### [ТРЕБОВАНИЯ]
Перепишите записи от строки, содержащей «Task: Click empty», до строки, содержащей «will [x=15, y=77].», включая обе эти строки, вместе с запросами. Умножьте каждую координату в ответах на 1,75 и округлите до целого, причем половины округляйте вверх.

◇ ◇ ◇ ◇ ◇ ◇ ◇

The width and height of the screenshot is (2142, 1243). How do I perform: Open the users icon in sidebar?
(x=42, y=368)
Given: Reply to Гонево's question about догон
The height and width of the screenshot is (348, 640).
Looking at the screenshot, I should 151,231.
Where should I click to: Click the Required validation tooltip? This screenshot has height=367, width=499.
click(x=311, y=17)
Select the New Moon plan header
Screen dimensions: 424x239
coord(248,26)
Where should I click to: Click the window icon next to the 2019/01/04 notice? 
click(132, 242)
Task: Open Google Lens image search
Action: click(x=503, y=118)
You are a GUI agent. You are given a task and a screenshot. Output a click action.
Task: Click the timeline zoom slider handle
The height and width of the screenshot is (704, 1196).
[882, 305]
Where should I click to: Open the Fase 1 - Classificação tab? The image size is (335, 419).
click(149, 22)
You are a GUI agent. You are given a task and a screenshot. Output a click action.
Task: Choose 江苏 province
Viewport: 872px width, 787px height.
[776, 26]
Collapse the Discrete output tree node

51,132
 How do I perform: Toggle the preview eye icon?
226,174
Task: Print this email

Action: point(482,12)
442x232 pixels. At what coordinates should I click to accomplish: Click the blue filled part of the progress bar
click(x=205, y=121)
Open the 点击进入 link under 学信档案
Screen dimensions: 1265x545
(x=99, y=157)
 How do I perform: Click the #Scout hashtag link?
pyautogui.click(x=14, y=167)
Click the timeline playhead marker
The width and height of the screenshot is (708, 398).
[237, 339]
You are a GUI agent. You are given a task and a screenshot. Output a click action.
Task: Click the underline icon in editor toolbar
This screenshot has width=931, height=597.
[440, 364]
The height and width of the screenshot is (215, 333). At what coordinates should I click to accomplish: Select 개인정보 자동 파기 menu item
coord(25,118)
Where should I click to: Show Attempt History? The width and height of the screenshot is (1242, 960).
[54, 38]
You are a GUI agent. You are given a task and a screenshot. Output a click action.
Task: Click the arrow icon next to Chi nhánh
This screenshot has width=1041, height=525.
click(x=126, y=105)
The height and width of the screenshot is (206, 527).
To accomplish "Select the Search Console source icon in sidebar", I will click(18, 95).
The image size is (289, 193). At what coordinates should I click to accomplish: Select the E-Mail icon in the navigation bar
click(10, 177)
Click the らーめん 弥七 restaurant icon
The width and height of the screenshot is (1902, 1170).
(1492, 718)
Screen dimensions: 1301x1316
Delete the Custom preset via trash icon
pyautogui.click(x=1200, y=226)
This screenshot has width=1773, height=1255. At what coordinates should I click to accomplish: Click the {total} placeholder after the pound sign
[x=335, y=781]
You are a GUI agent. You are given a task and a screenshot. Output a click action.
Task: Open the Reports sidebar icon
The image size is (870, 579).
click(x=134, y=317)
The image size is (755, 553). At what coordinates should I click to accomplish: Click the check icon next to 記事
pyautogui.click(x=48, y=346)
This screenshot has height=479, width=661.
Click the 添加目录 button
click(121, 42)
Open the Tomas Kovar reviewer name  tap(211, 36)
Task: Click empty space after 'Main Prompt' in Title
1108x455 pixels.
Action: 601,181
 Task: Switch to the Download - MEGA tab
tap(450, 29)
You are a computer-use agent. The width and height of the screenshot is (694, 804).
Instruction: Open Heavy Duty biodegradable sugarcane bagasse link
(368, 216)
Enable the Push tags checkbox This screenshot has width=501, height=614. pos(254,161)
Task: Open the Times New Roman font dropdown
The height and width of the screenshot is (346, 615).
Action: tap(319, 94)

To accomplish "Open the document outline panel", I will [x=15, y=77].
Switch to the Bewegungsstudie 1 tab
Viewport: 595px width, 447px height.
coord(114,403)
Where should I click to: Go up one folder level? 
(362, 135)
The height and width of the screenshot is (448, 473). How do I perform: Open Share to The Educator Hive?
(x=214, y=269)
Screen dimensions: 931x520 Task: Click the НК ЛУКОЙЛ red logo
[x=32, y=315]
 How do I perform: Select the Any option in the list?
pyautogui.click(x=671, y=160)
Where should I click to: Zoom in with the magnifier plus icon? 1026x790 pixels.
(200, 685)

◇ ◇ ◇ ◇ ◇ ◇ ◇

### [ОТВЕТ НИЖЕ]
Task: Click empty space after 'Main Prompt' in Title
1108x455 pixels.
Action: 1052,317
 Task: Switch to the Download - MEGA tab
tap(788, 51)
You are a computer-use agent. The width and height of the screenshot is (694, 804).
Instruction: Open Heavy Duty biodegradable sugarcane bagasse link
(644, 378)
Enable the Push tags checkbox This screenshot has width=501, height=614. pos(445,282)
Task: Open the Times New Roman font dropdown
The height and width of the screenshot is (346, 615).
Action: tap(558, 165)

To accomplish "Open the document outline panel", I will [x=26, y=135].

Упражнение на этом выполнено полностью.